Saturday, June 1, 2013

The Good Nervous

Being nervous comes with all kinds of connotations.

- Not prepared
- Inexperienced
- Not good enough 

We’ve heard them all or have convinced ourselves that those are reasons for our anxiety. Those may be valid but not always. What if instead we looked at nervousness differently and actually sought out ‘good’ nervous situations. The ones that scare us but we know we need to do. The ones we know will make us better.
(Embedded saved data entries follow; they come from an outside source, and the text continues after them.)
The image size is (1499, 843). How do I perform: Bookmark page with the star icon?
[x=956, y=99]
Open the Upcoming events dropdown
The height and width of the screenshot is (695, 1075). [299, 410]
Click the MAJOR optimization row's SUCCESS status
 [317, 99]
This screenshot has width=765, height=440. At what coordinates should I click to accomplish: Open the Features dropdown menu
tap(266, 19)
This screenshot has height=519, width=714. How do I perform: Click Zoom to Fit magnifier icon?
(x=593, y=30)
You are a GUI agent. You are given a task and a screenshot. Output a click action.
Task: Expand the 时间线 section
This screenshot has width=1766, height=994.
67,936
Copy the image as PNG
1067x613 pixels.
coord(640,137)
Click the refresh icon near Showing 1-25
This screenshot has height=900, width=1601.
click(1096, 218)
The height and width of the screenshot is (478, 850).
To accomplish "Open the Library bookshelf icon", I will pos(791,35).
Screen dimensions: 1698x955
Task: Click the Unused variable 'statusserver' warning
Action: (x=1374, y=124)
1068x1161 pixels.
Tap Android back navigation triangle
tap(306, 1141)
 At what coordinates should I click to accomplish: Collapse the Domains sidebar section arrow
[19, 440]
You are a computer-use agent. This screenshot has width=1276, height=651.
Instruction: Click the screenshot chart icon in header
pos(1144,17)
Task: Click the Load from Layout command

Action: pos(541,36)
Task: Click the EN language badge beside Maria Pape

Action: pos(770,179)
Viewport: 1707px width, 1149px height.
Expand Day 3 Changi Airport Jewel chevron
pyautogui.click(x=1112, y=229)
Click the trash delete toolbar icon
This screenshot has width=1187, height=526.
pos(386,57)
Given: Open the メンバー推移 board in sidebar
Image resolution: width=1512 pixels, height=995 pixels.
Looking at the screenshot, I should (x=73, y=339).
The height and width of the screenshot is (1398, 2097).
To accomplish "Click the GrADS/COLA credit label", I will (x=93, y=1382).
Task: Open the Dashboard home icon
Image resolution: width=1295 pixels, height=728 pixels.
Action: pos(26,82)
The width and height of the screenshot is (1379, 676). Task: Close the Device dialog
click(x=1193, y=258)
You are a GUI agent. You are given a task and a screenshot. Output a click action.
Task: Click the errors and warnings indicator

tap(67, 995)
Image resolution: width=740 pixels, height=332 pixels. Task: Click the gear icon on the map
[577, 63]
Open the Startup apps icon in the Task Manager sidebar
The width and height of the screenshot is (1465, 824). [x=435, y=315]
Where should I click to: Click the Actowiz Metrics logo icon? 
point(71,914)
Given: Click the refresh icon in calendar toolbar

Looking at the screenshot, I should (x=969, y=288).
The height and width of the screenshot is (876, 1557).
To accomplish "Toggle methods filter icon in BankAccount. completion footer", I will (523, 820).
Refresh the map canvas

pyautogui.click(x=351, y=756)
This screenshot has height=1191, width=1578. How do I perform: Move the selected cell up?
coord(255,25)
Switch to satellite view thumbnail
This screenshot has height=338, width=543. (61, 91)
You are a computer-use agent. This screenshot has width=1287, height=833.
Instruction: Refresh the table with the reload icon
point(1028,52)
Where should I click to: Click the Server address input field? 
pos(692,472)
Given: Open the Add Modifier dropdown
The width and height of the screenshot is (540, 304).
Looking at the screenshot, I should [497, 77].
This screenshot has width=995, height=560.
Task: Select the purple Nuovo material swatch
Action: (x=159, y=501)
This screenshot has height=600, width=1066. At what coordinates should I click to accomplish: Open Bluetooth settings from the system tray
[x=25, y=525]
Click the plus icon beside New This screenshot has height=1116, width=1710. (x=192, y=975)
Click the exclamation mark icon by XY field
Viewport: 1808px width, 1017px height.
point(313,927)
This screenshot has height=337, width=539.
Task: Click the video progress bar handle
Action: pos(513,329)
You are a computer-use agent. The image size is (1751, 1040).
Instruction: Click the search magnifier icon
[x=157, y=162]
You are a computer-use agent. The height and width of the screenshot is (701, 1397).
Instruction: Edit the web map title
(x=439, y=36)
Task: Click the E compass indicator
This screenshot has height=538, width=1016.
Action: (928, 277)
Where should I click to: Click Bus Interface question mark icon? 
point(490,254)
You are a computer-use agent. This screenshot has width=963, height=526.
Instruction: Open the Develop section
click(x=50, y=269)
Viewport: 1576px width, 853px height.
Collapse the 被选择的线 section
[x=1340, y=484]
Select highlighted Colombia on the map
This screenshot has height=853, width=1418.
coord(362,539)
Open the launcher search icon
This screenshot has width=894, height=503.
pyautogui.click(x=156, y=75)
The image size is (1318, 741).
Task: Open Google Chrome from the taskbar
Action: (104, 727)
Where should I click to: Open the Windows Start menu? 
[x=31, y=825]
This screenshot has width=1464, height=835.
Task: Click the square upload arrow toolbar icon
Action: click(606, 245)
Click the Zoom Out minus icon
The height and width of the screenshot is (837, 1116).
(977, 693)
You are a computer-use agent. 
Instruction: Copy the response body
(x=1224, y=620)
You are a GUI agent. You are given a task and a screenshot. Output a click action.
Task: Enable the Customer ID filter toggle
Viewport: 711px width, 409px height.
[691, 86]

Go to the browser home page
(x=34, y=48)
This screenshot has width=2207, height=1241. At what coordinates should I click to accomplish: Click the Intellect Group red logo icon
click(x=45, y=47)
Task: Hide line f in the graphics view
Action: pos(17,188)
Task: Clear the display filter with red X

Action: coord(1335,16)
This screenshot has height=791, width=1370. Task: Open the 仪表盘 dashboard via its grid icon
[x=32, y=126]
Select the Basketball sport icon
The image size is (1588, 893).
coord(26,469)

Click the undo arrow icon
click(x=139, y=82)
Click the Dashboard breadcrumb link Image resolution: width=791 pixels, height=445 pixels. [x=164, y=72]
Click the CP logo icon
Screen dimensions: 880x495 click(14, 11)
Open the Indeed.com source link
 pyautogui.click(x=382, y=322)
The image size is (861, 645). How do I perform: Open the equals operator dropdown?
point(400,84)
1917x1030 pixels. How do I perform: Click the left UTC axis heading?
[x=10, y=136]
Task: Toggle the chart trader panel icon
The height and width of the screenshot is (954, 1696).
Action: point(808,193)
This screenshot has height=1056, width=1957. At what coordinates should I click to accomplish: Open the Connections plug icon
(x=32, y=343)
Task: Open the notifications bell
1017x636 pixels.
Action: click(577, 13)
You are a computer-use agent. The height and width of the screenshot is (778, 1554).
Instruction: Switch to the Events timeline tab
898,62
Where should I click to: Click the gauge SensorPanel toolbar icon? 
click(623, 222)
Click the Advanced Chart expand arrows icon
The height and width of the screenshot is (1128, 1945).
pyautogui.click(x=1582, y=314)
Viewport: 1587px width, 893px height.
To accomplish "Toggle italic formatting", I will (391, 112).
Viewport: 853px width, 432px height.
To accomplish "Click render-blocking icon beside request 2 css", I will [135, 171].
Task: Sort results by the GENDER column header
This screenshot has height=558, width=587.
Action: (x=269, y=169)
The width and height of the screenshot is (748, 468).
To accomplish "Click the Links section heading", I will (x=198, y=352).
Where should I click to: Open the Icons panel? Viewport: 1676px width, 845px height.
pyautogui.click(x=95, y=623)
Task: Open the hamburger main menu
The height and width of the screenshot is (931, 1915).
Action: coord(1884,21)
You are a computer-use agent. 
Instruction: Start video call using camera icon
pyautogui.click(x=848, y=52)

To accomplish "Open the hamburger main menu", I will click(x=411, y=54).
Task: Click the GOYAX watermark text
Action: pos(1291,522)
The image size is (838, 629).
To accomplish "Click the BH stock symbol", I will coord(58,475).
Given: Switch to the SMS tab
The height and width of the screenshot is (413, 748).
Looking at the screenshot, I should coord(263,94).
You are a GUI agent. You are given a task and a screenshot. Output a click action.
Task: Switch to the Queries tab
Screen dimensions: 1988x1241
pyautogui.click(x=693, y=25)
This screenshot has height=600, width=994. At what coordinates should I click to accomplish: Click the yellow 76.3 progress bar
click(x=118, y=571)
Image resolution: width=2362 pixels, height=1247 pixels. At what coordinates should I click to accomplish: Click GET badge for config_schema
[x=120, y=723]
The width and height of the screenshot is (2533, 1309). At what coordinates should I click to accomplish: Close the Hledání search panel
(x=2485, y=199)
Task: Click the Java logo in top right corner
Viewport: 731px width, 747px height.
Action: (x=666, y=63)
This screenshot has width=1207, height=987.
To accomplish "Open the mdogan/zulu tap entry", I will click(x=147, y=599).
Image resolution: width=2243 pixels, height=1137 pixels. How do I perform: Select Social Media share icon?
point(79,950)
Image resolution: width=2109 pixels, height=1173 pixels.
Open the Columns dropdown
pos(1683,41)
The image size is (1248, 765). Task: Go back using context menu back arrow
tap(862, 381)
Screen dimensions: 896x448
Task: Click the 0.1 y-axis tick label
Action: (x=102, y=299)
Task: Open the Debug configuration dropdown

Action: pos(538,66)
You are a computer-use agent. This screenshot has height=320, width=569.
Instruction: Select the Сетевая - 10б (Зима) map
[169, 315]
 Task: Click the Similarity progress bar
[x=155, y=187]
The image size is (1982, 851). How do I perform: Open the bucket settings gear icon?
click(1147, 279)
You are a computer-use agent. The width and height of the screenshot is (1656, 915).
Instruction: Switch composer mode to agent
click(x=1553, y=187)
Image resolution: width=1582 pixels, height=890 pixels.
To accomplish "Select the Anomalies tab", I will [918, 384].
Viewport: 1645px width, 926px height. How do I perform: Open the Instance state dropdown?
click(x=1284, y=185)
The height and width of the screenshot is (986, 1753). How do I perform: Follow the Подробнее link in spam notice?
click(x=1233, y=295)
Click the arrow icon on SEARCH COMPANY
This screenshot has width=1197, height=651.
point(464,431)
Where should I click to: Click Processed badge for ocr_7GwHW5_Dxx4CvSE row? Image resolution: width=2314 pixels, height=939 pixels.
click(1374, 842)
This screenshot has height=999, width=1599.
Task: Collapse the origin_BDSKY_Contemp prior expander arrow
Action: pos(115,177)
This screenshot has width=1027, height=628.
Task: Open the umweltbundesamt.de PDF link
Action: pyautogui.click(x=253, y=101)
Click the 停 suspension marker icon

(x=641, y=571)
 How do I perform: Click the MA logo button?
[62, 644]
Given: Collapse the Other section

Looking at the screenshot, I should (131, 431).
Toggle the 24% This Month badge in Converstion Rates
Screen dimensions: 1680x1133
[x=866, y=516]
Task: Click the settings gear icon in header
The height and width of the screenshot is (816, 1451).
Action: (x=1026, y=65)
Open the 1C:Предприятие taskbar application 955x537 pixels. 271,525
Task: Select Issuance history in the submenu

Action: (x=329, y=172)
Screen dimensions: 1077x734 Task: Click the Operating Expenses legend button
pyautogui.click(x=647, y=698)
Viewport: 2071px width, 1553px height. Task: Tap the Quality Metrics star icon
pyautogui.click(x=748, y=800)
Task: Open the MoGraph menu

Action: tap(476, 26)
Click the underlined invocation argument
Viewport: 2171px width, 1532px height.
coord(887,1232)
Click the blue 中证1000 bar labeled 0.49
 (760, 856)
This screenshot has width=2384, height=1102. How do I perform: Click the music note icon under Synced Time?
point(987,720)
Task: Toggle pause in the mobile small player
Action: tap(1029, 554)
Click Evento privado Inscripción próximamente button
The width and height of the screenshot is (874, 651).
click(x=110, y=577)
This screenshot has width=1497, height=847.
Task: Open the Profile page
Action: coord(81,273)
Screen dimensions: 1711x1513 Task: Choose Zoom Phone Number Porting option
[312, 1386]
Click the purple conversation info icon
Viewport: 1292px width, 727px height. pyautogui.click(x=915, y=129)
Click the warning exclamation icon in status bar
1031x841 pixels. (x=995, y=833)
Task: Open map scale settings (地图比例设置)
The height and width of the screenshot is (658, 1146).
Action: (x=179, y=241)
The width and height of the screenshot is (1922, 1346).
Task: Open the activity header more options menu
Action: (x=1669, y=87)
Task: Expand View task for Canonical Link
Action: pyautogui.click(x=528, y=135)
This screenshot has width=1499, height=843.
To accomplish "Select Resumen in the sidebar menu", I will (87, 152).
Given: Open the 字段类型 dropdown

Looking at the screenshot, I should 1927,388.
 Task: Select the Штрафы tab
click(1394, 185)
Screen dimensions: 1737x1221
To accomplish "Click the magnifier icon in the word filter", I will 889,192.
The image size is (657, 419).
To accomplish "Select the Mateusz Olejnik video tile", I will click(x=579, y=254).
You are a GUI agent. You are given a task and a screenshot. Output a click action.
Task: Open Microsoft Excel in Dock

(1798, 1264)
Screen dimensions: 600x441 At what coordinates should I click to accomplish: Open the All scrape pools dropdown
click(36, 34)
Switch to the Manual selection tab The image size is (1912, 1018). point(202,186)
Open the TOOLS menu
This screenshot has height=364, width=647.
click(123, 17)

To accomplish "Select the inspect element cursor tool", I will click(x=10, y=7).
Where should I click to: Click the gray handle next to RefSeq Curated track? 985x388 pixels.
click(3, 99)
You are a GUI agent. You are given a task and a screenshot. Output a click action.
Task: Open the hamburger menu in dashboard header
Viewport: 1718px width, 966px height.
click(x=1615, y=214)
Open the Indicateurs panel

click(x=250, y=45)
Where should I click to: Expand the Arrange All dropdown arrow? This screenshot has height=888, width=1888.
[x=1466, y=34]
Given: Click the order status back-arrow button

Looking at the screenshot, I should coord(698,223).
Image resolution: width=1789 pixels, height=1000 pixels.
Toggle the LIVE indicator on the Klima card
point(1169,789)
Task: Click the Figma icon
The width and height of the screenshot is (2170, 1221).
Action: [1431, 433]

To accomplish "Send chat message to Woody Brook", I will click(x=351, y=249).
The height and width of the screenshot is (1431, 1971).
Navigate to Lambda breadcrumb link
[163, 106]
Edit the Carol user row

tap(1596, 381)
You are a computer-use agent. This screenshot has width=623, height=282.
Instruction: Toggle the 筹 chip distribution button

When I think of these good nervous situations, many come to mind for me - joining Delta Chi in university, moving to Belgium, co-hosting the Gridiron Show. Those are all examples. I was freaked out by each but something pushed me through that nervousness knowing the doors the experience would open would be amazing. Without fail that happened in each case. Delta Chi gave me an incredible chance to learn outside the classroom while introducing me to some of the closest friends in my life. Moving to Belgium taught me I can live elsewhere and it has given me subsequent amazing international sports opportunities. Putting in my audition for the Gridiron Show forced me to challenge my introversion to see how far I could take my broadcasting experience. And though co-hosting it a couple times hasn’t yet landed me a spot replacing Jay Onrait or Dan O’Toole on TSN, I can dream!

The point too often is we (and specifically I) see the nervousness as a wall. Instead it should be seen as a compass. It’s a compass that guides to things that truly matter to us and relate to a passion. Are we nervous because we’re unnecessarily paranoid about something and we’re creating anxiety? Or are we nervous because we care and we know this situation matters deeply to us? Is it a nervousness that can incite change? Making that distinction is key.

It takes some time but you can identify the difference between a ‘good’ nervous and a pointless one. A bad nervous is one you can’t explain. It’s just there and provides nothing of value. It stalls and limits you. A good nervous is the one where you feel like something’s pushing you through the anxiety to things you know deep down really matter. That’s when being really nervous can be really fun.